Exercise requirements.
Scan the records for the string "will". State how many lines contain it and add nothing.

╭─ Records supplied

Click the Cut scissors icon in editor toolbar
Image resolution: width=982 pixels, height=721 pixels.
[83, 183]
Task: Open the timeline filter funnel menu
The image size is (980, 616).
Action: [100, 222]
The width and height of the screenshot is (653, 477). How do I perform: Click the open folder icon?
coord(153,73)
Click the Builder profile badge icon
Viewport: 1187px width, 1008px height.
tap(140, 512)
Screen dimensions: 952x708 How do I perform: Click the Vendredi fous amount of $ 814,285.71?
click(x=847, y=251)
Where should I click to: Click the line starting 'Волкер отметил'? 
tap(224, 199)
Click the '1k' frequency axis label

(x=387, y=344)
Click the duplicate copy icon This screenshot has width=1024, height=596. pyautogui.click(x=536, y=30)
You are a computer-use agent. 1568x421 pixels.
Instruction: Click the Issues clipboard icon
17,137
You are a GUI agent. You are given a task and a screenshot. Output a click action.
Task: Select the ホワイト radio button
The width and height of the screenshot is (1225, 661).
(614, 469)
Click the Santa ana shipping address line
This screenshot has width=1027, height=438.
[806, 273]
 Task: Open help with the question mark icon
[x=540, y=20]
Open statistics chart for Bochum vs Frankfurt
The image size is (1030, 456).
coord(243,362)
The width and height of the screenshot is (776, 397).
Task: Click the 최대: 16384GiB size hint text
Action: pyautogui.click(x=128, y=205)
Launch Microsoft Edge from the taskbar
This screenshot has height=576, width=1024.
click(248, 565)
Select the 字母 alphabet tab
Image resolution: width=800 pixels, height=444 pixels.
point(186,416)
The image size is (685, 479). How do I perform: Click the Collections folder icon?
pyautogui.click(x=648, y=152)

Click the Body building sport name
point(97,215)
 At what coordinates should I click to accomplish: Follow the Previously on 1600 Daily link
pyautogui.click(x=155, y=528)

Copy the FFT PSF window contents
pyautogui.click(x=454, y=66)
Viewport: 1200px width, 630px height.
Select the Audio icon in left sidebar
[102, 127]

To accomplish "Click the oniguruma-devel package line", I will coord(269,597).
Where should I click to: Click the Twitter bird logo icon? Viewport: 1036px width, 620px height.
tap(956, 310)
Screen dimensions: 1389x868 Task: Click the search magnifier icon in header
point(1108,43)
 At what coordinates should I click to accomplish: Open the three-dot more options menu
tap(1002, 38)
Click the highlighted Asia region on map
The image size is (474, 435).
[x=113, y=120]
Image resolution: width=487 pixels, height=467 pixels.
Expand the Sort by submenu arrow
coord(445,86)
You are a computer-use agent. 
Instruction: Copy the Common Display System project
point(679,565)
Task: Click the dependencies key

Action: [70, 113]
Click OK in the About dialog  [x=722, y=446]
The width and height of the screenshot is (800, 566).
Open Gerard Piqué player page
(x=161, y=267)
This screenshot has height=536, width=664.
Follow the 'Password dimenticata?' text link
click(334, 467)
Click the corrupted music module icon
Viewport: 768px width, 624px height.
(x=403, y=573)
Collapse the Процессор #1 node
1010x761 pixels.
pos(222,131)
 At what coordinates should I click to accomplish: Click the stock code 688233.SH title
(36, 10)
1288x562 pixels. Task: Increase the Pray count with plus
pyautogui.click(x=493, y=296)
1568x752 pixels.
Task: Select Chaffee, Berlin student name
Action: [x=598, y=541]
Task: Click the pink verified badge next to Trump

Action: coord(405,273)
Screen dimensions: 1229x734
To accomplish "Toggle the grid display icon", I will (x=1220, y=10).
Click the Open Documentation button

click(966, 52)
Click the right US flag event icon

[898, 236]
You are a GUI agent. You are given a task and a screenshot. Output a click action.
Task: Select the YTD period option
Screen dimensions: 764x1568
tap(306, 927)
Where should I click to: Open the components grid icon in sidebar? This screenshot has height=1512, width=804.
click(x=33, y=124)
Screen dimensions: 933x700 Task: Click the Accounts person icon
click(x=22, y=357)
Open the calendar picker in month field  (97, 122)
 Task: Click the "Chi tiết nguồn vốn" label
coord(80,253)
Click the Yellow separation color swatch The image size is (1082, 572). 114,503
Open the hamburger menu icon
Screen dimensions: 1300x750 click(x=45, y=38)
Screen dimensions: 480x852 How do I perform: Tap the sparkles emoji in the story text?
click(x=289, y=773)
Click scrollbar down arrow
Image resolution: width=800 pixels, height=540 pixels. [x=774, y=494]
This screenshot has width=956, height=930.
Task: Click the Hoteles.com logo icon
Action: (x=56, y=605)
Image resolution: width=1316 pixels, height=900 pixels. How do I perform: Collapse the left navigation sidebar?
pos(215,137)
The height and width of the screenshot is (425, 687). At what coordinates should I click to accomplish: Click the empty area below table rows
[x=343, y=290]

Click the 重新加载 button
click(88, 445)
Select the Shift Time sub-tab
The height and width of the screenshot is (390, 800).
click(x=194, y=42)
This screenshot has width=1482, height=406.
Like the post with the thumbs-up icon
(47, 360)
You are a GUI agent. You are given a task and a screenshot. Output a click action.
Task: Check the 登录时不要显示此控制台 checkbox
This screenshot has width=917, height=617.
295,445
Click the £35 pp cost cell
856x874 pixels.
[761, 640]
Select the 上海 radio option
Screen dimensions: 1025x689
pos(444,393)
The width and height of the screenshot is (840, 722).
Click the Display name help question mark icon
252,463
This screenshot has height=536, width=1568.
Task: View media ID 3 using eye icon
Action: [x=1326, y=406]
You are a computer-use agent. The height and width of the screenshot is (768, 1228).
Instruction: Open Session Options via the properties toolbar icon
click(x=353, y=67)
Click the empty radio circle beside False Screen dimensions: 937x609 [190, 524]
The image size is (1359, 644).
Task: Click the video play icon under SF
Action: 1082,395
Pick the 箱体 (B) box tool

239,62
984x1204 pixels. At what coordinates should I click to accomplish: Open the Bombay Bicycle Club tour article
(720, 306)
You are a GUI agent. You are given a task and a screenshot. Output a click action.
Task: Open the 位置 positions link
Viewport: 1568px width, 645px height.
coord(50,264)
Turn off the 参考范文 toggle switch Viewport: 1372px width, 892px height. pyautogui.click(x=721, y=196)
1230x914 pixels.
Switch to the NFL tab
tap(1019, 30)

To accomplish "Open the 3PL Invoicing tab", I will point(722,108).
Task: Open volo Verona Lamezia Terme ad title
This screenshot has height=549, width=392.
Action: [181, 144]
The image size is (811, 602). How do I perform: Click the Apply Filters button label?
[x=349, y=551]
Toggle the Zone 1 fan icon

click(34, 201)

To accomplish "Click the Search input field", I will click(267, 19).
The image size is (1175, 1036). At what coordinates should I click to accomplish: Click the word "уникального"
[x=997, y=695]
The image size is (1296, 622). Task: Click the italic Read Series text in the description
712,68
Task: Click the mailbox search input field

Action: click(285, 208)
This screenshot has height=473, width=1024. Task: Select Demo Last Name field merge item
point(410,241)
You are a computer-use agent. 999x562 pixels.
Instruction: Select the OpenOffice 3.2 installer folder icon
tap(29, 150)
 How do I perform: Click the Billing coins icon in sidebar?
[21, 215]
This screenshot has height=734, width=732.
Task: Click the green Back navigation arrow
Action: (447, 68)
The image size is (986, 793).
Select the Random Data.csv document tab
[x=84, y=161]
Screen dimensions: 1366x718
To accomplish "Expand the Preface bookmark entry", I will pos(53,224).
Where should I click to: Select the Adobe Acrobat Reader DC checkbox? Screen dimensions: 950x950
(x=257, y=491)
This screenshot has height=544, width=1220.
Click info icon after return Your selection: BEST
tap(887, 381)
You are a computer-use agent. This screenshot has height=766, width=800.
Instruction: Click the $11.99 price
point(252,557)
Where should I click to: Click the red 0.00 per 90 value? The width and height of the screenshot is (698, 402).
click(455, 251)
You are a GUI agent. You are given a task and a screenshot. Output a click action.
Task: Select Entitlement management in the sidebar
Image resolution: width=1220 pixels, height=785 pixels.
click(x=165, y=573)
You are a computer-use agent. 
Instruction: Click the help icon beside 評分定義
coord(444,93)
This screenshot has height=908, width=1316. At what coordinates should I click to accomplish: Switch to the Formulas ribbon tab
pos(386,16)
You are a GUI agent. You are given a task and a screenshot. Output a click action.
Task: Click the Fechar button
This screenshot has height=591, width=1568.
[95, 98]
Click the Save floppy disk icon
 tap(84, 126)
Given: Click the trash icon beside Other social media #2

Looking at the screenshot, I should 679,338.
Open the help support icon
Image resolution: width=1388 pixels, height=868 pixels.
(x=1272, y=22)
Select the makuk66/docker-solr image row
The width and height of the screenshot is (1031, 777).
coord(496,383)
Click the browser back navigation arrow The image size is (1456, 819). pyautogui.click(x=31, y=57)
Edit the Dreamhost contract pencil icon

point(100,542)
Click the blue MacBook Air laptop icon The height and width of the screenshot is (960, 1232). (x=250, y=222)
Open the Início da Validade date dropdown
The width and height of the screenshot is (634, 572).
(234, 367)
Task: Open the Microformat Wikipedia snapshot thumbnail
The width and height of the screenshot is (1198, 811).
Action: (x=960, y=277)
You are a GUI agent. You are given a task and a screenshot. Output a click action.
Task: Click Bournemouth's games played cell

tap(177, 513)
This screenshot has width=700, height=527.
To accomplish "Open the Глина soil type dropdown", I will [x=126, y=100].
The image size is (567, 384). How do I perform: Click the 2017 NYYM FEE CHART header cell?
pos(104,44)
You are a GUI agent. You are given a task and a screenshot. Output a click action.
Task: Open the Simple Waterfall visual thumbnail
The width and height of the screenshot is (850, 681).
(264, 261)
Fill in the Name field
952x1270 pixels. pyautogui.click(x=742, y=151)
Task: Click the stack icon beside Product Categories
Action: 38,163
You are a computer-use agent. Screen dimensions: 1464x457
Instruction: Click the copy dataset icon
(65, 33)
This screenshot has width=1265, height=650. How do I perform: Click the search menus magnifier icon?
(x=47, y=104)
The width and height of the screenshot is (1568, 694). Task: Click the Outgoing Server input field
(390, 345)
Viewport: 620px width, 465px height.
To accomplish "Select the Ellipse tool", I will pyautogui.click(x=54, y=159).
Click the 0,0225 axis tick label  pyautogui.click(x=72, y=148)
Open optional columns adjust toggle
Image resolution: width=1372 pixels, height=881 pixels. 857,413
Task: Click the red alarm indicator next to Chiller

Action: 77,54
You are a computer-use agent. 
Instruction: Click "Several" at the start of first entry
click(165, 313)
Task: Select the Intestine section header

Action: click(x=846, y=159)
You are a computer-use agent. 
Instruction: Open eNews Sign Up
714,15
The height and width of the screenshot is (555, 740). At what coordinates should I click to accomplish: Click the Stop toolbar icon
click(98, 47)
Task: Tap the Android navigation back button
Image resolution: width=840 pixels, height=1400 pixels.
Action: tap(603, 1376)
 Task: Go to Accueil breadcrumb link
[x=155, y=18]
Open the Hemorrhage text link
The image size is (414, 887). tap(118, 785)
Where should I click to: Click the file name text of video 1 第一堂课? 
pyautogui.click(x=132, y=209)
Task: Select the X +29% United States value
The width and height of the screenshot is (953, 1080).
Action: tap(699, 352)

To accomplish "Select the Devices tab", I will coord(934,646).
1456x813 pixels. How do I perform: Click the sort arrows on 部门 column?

╰─

Exercise response.
8